Instructions to follow: Can you reproduce the listing below with "computer-use agent" changed to "desktop assistant" and everything else left as it is?

Dataset content:
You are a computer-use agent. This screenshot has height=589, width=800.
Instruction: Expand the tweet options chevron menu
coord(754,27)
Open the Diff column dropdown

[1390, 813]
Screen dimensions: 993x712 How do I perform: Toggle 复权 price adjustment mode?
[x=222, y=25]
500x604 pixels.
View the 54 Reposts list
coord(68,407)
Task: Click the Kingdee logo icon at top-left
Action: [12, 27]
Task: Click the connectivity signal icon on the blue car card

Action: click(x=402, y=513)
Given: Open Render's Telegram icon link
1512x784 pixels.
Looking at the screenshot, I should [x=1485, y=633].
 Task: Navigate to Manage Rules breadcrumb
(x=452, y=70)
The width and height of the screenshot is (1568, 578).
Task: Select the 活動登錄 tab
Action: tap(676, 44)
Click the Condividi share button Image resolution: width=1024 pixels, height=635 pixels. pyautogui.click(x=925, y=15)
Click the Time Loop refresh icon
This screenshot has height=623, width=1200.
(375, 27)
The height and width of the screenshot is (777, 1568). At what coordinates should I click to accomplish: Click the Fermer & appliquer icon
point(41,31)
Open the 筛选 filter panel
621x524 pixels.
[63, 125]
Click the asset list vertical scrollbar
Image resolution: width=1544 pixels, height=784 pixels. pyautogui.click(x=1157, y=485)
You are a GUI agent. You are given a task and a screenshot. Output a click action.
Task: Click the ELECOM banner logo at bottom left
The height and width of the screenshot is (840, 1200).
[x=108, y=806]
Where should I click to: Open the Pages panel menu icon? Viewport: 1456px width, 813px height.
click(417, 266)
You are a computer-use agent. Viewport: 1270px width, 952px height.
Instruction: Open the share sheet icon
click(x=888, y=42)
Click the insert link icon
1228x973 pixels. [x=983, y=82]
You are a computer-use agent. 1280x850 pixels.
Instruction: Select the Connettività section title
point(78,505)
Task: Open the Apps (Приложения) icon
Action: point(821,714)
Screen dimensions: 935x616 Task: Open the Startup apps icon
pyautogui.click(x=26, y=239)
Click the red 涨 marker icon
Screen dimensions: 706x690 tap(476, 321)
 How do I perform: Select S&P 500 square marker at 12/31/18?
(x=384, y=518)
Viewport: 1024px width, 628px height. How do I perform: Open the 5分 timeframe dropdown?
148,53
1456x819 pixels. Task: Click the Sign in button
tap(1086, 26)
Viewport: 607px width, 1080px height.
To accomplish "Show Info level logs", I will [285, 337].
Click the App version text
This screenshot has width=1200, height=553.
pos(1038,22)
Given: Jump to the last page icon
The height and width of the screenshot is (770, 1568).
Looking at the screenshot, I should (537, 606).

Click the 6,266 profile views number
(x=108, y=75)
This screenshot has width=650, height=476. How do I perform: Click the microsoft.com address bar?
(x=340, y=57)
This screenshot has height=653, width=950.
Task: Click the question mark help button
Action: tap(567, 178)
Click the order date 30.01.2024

Task solution:
You are a desktop assistant. This screenshot has height=589, width=800.
Instruction: Expand the tweet options chevron menu
coord(754,27)
Open the Diff column dropdown

[1390, 813]
Screen dimensions: 993x712 How do I perform: Toggle 复权 price adjustment mode?
[x=222, y=25]
500x604 pixels.
View the 54 Reposts list
coord(68,407)
Task: Click the Kingdee logo icon at top-left
Action: [12, 27]
Task: Click the connectivity signal icon on the blue car card

Action: click(x=402, y=513)
Given: Open Render's Telegram icon link
1512x784 pixels.
Looking at the screenshot, I should [x=1485, y=633].
 Task: Navigate to Manage Rules breadcrumb
(x=452, y=70)
The width and height of the screenshot is (1568, 578).
Task: Select the 活動登錄 tab
Action: tap(676, 44)
Click the Condividi share button Image resolution: width=1024 pixels, height=635 pixels. pyautogui.click(x=925, y=15)
Click the Time Loop refresh icon
This screenshot has height=623, width=1200.
(375, 27)
The height and width of the screenshot is (777, 1568). At what coordinates should I click to accomplish: Click the Fermer & appliquer icon
point(41,31)
Open the 筛选 filter panel
621x524 pixels.
[63, 125]
Click the asset list vertical scrollbar
Image resolution: width=1544 pixels, height=784 pixels. pyautogui.click(x=1157, y=485)
You are a GUI agent. You are given a task and a screenshot. Output a click action.
Task: Click the ELECOM banner logo at bottom left
The height and width of the screenshot is (840, 1200).
[x=108, y=806]
Where should I click to: Open the Pages panel menu icon? Viewport: 1456px width, 813px height.
click(417, 266)
You are a desktop assistant. Viewport: 1270px width, 952px height.
Instruction: Open the share sheet icon
click(x=888, y=42)
Click the insert link icon
1228x973 pixels. [x=983, y=82]
You are a desktop assistant. 1280x850 pixels.
Instruction: Select the Connettività section title
point(78,505)
Task: Open the Apps (Приложения) icon
Action: point(821,714)
Screen dimensions: 935x616 Task: Open the Startup apps icon
pyautogui.click(x=26, y=239)
Click the red 涨 marker icon
Screen dimensions: 706x690 tap(476, 321)
 How do I perform: Select S&P 500 square marker at 12/31/18?
(x=384, y=518)
Viewport: 1024px width, 628px height. How do I perform: Open the 5分 timeframe dropdown?
148,53
1456x819 pixels. Task: Click the Sign in button
tap(1086, 26)
Viewport: 607px width, 1080px height.
To accomplish "Show Info level logs", I will [285, 337].
Click the App version text
This screenshot has width=1200, height=553.
pos(1038,22)
Given: Jump to the last page icon
The height and width of the screenshot is (770, 1568).
Looking at the screenshot, I should (537, 606).

Click the 6,266 profile views number
(x=108, y=75)
This screenshot has width=650, height=476. How do I perform: Click the microsoft.com address bar?
(x=340, y=57)
This screenshot has height=653, width=950.
Task: Click the question mark help button
Action: tap(567, 178)
Click the order date 30.01.2024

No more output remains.